La voirie mériterait également d’être rénovée en de nombreux endroits. Selon Libération, sur l’application Waze, on dénombrait en mai 2019 plus de 15 000 alertes de trous dans la chaussée de la capitale...

Un nouvel éclairage pour « la ville lumière »

La prochaine mandature doit également marquer une nouvelle ambition en matière d’éclairage public. Le renouvellement de ce marché en 2021, dont le résultat de l’appel d’offres aura lieu dans quelques mois, doit être l’occasion de bâtir une nouvelle vision de l’éclairage de Paris pour les dix prochaines années. Le groupe d’élus RG-CI, qui a posé les jalons du premier « Plan lumière » de Paris, résume ainsi les différents objectifs à concilier : mettre en valeur le patrimoine exceptionnel de Paris et embellir la ville, sécuriser les plus fragiles, lutter contre la pollution lumineuse et réduire la facture énergétique.

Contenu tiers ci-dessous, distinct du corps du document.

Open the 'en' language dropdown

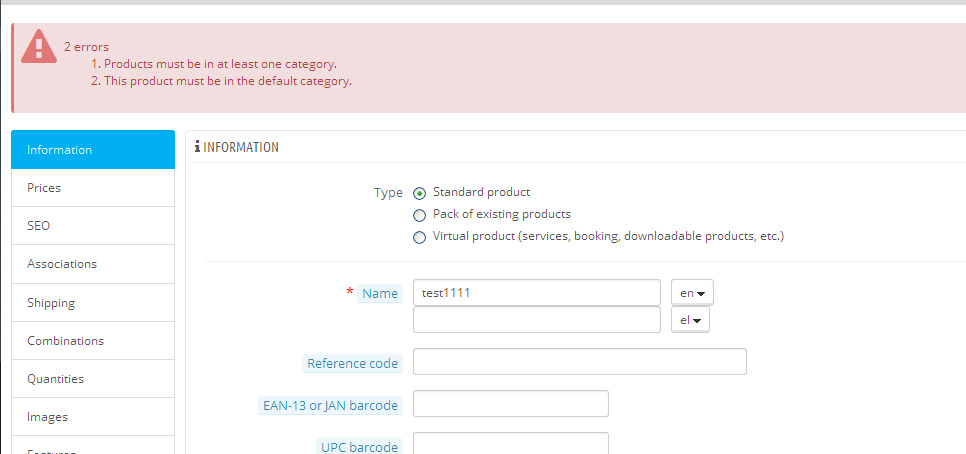pos(691,293)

Actuellement, Paris dispose de 345 000 points lumineux dont près de 192 000 points d’éclairage public. Preuve que Paris brille… Mais il doit briller mieux. La lumière doit permettre de mettre en valeur le patrimoine exceptionnel de la ville et contribuer à l’attractivité de Paris, mais aussi d’embellir les quartiers périphériques. Elle doit également contribuer au sentiment de tranquillité publique et de bien-être dans l’espace public et dessiner de nouveaux parcours lumineux sécurisés dédiés aux mobilités douces. Elle doit aussi limiter la pollution lumineuse, qui a des impacts néfastes sur les animaux, les végétaux et les humains. Le chantier est de taille.

Enfin, l’éclairage public, qui représente plus de 30 % de la facture d’électricité de la collectivité, est également un enjeu majeur sur le plan énergétique. Le premier objectif d’une réduction de 30 % de la consommation énergétique de la ville en 2020 a été atteint. Le plan Climat Air Energie adopté en 2018 prévoit désormais une réduction de la facture énergétique liée à l’éclairage urbain de 50 % d’ici à 2030. Grâce à l’utilisation d’un mobilier urbain plus moderne, il est en effet possible de réduire considérablement la facture énergétique, notamment en remplaçant les candélabres énergivores et en privilégiant l’usage des LED dont la durée de vie est plus longue et le coût de maintenance inférieur. Il s’agit également de réfléchir à tous les services numériques qui pourraient se greffer sur le réseau d’éclairage public. Le travail engagé par la ville dans ce domaine doit donc se renforcer si Paris veut rejoindre Copenhague. La capitale danoise fait aujourd’hui figure de modèle en matière d’éclairage intelligent. L’éclairage urbain forge l’identité culturelle d’une ville, Paris doit se distinguer et reprendre le leadership mondial dans ce domaine. Le futur marché renouvelé en 2021 doit permettre de mieux faire briller « la ville lumière ».